David Cournapeau wrote:
Francesc Alted wrote:
No, that seems good enough. But maybe you can present results in cycles/item. This is a relatively common unit and has the advantage that it does not depend on the frequency of your cores.
Sure, cycles is fine, but I'll argue that in this case the number still does depend on the frequency of the cores, particularly as it relates to the frequency of the memory bus/controllers. A processor with a higher clock rate and higher multiplier may show lower performance when measuring in cycles because the memory bandwidth has not necessarily increased, only the CPU clock rate. Plus between say a xeon and opteron you will have different SSE performance characteristics. So really, any sole number/unit is not sufficient without also describing the system it was obtained on :)
(it seems that I do not receive all emails - I never get the emails from Andrew ?)
I seem to have issues with my emails just disappearing; sometimes they never appear on the list and I have to re-send them.

== == ==

LIST OF TASKS:
A – According to the thread, why would a measurement in cycles still depend on the frequency of the cores? Answer in one to three sentences.
B – Write out the part of the thread that opens with the words "(it seems that" and closes with "to re-send them.".
C – List every person named in the thread.
The records come from a different source than the thread.

== == ==

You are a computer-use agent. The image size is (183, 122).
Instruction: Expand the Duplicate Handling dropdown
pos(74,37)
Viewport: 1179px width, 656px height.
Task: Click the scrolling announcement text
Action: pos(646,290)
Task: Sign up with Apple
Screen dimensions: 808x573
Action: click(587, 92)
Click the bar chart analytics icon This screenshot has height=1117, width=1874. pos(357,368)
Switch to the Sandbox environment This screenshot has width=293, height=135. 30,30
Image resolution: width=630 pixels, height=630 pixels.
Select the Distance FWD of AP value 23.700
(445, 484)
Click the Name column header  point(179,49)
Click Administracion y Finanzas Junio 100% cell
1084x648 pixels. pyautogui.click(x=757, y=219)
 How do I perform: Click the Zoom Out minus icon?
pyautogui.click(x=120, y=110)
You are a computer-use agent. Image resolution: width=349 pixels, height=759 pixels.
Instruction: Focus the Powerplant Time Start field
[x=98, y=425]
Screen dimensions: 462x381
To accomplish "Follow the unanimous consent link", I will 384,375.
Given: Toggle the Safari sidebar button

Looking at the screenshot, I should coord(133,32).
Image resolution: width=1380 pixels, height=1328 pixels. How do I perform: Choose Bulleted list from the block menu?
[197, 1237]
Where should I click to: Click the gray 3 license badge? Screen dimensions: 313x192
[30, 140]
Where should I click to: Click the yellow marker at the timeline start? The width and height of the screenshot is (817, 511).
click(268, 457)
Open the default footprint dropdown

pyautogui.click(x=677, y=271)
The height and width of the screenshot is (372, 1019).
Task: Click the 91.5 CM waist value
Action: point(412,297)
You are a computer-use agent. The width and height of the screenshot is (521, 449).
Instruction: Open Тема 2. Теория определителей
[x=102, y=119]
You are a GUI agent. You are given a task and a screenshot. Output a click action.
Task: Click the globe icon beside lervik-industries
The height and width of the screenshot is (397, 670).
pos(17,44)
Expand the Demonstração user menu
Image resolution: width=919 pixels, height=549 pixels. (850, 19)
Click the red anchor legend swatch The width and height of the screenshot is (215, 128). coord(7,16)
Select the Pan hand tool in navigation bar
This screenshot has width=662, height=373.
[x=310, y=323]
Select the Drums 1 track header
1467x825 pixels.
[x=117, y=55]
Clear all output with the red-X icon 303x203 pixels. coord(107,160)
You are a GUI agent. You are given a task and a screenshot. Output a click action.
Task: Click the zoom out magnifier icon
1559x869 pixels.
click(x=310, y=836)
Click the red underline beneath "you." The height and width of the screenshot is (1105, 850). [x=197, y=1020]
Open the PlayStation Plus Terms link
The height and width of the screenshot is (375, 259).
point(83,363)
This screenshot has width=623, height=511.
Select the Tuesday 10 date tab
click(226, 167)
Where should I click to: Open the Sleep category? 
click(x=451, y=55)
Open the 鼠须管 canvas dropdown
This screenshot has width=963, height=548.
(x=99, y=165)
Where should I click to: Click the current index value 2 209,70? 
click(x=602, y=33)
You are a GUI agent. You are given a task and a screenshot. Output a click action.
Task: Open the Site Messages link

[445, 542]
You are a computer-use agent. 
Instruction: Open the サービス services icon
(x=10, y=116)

== == ==

EXPECTED RESULTS:
A – The number still relates to the frequency of the memory bus and controllers. A processor with a higher clock rate and multiplier may show lower performance in cycles because only the CPU clock rate has increased, not necessarily the memory bandwidth.

B –
(it seems that I do not receive all emails - I never get the emails from Andrew ?)
I seem to have issues with my emails just disappearing; sometimes they never appear on the list and I have to re-send them.

C – David Cournapeau, Francesc Alted, Andrew